== Instruction A ==
Transcribe the passage from the RTX 5090 optimization text, starting at "There is significant" and ending at "and compute load.".
== Instruction B ==
According to the RTX 5090 optimization text, by how much can FP4 and INT4 math speed up inference?

There is significant untapped optimization potential in your RTX 5090 when using Topaz Starlight Mini, assuming the model or runtime doesn’t yet fully leverage Blackwell-only features. Below is a feature-by-feature breakdown of the acceleration paths you mentioned — FP4/INT4, structured sparsity, Transformer Engine v2 — and how (or whether) each could yield real-world performance gains on the 5090 without sacrificing quality:
FP4 and INT4 math can dramatically speed up inference—up to 4×—because the RTX 5090’s Tensor Cores process low-bit operations much faster than FP16 or FP32. When models are properly quantized to 4-bit using advanced techniques like post-training quantization (PTQ) or quantization-aware training (QAT), they can retain nearly identical visual quality while reducing memory usage and compute load.

== Provided information ==

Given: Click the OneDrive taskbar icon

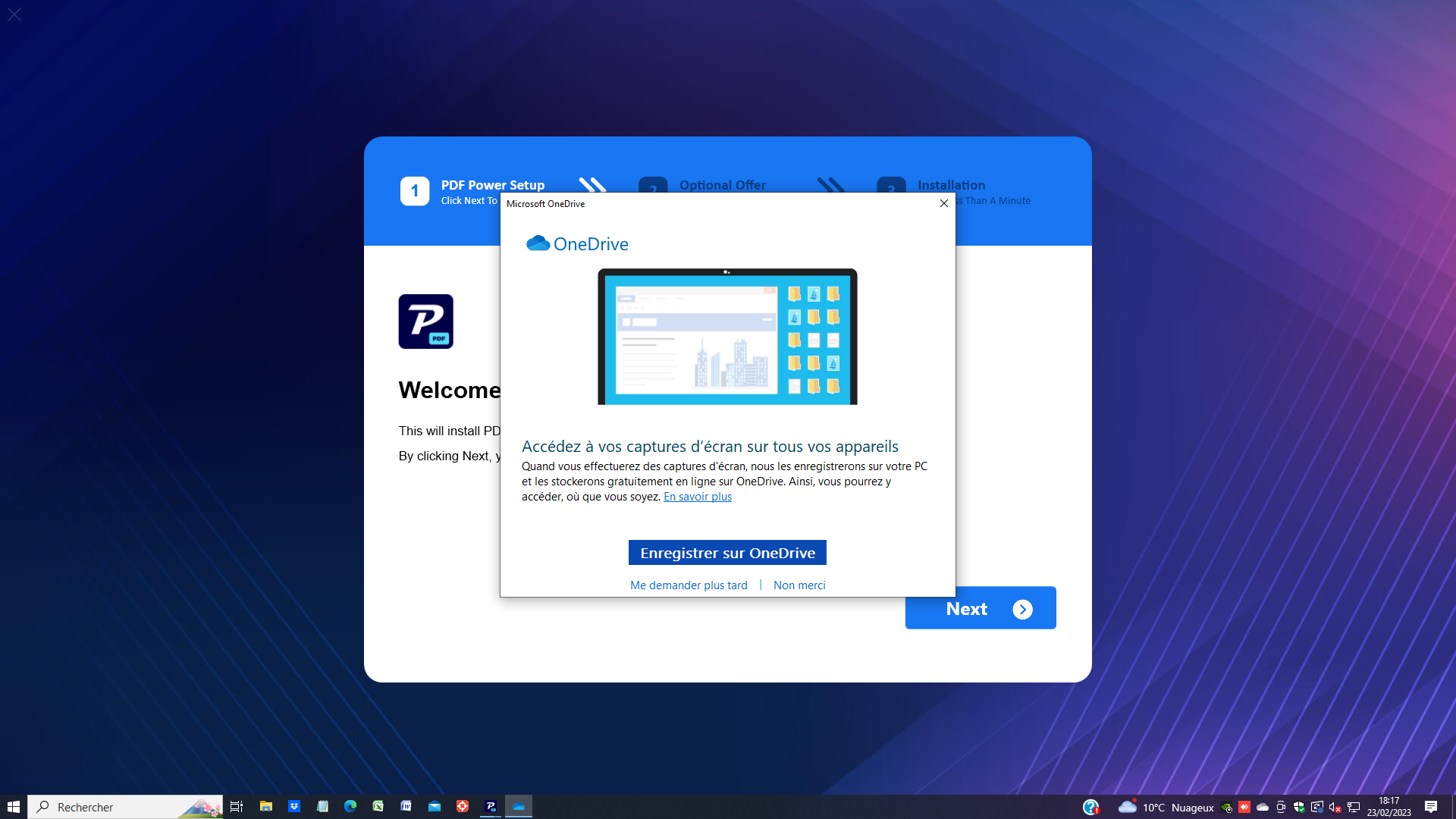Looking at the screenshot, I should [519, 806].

---

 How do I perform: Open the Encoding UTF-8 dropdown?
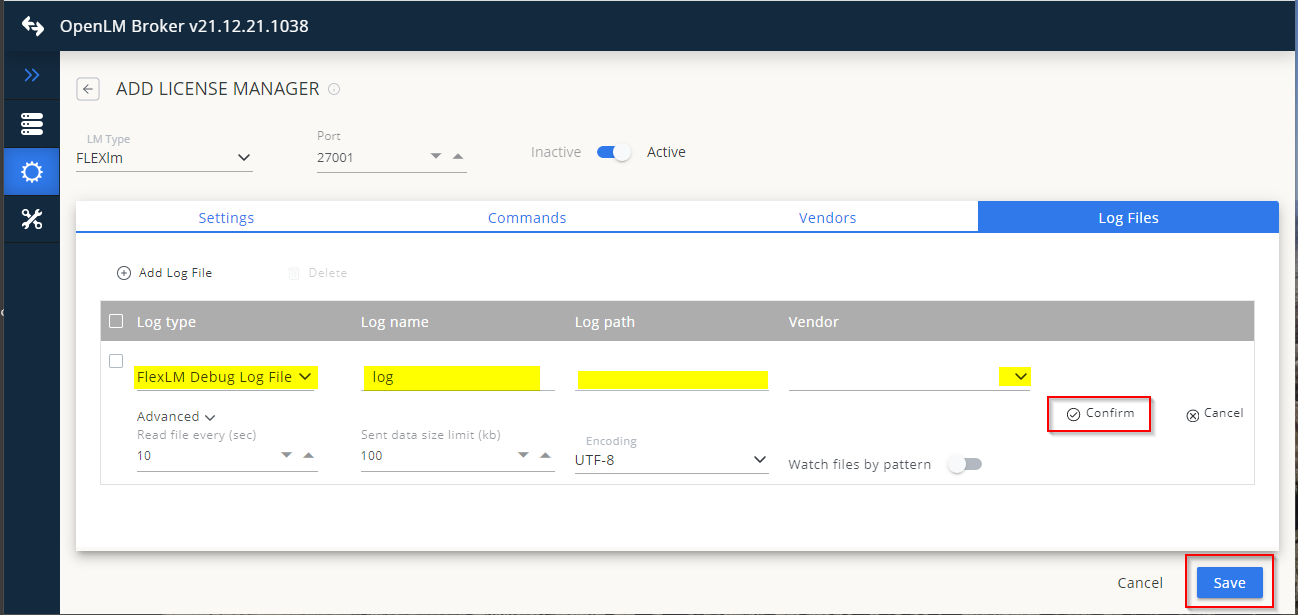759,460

== Worked answer A ==
There is significant untapped optimization potential in your RTX 5090 when using Topaz Starlight Mini, assuming the model or runtime doesn’t yet fully leverage Blackwell-only features. Below is a feature-by-feature breakdown of the acceleration paths you mentioned — FP4/INT4, structured sparsity, Transformer Engine v2 — and how (or whether) each could yield real-world performance gains on the 5090 without sacrificing quality:
FP4 and INT4 math can dramatically speed up inference—up to 4×—because the RTX 5090’s Tensor Cores process low-bit operations much faster than FP16 or FP32. When models are properly quantized to 4-bit using advanced techniques like post-training quantization (PTQ) or quantization-aware training (QAT), they can retain nearly identical visual quality while reducing memory usage and compute load.

== Worked answer B ==
Up to 4×.